Both warring factions sent envoys to Sparta, and the Spartans sent a peace commission to Athens to mediate. The general terms of the agreement stipulated that everyone might return home except for the Thirty, the Eleven, and the Ten who had ruled in the oligarchy.  The former rulers, however, and anyone else who feared reprisals might reside in Eleusis, where most of the former rulers had retired already, or they might undergo a judicial review to rehabilitate themselves if they had not acted maliciously.  There was to be a general amnesty for all others.[57] 

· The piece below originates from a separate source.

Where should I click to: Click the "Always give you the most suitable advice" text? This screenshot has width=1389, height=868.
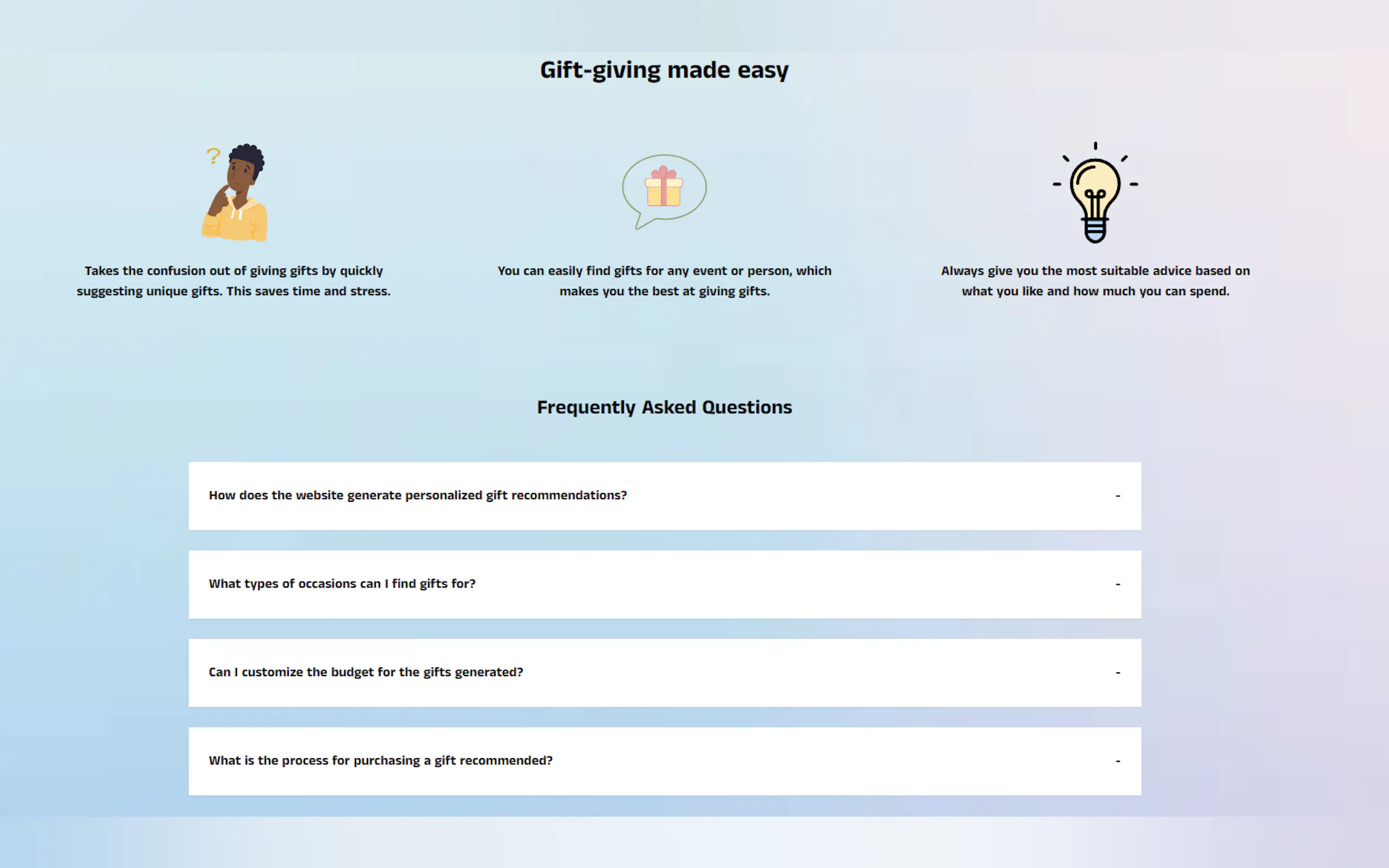pyautogui.click(x=1095, y=281)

According to the Amnesty, ordinary citizens would not be liable for crimes they might have committed, often under duress (but sometimes out of greed or vengefulness), under the rule of the Thirty.  The people swore not to harbor grudges from past wrongdoing (mē mnēsikakein), to bury the hatchet.[58]  There was, however, one piece of unfinished business: the surviving oligarchs, holed up in the town of Eleusis, far from cooperating with the new government, started hiring mercenary soldiers to attack the Athenians.  The new government of Athens gathered an army which marched against Eleusis (401 BC).  When the leaders of the oligarchic army came out to negotiate, they were summarily executed and the remainder were persuaded to lay down their arms.[59]  With the enemies of democracy neutralized, the people of Athens set about to rebuild their ruined government, and, after a disastrous experiment of rule by the Few, to restore power to the Many.

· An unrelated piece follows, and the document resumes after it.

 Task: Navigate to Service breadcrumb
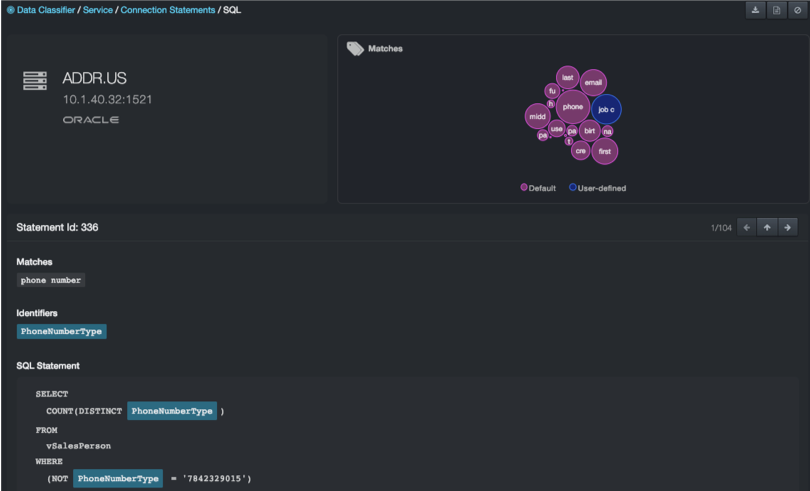[98, 10]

            During the transition period between the rule of the Thirty and the restoration of democracy, a Board of Ten regents ruled Athens.[60]  One of them, the king archon, was Patrocles of Alopece, who may have been Socrates’ half-brother (see ch. 16*).  During this time, Patrocles ran into a man named Callimachus, who was carrying a bag of money.  Patrocles, apparently thinking Callimachus had stolen the money from government funds, seized it and turned it over to the government.  A year later, soon after the restoration of the democracy, Callimachus sued Patrocles and some associates for return of what he claimed was his own money.  He was awarded ten pounds from Patrocles by a court.  He later sued Patrocles and his associates again, causing them to reply that the case had already been settled.[61] 

Evidently Patrocles took advantage of an option to clear himself of serious wrongdoing under the oligarchy.  He could not thereafter be charged with crimes allegedly committed by the government, but citizens could sue him and other former officials for the recovery of property confiscated.  The incident illustrates how the upheavals of the Thirty continued to drag on into the new regime.  Enmities from the oligarchy were suppressed but not forgotten.

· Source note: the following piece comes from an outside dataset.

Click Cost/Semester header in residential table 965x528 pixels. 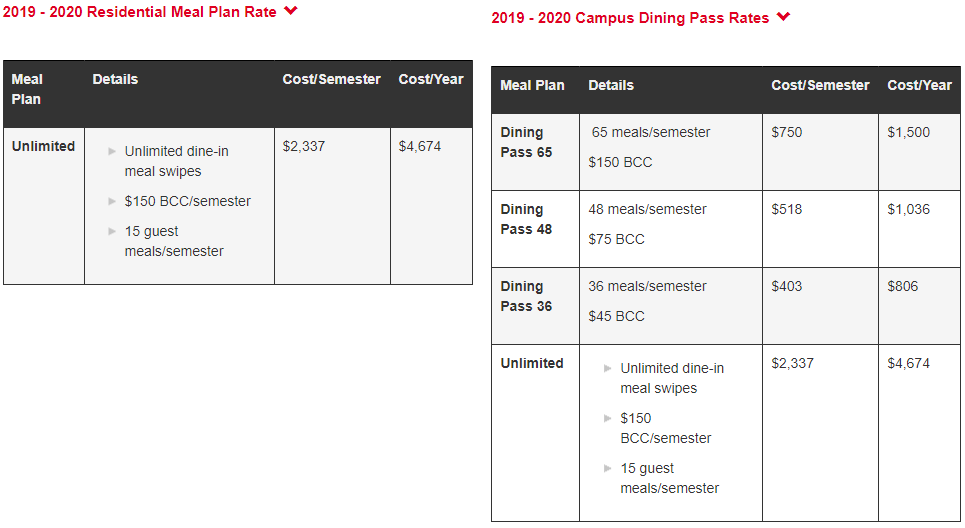(x=331, y=79)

            Athens had survived the Peloponnesian War and the fall of its constitution. The city now needed to rebuild its government and restore civic harmony.  By law the new government had forgiven its wayward citizens—all who had collaborated with the oligarchy.  But the Athenian people, who in both theory and practice were the government, and who in principle had forgiven past wrongs, had not forgotten those who in their view had betrayed their way of life; and they had ways of paying back their perceived enemies.


[57].Xenophon Hellenica 2.4.35-38; Diodorus Siculus 14.33.6; Aristotle Constitution of Athens 39.

[58]. Xenophon Hellenica 2.4.43; see Loening 1987; Wolpert 2002:77-78; Carawan 2013.  The Amnesty was not a decree, but it may have been a treaty (Loening pp. 28-30; affirmed by oath, 54-56) or a public oath (Carawan p. 33).

[59]. Xenophon Hellenica 2.4.43.

[60]. There is, however, evidence that a first Board of Ten (one member chosen from each tribe), which was pro-oligarchy, was replaced by a second Board of Ten, which was pro-democracy: Aristotle Constitution of Athens 38.  The details of this transition are controversial; see Munn 2000: 416 n. 54.  In any case the first Ten ruled the city after the departure of the Thirty; they seem to have been replaced by a more conciliatory Board of Ten who then worked out a reconciliation with the rebels under the direction of the Spartans. Presumably Patrocles was a member of the second Ten.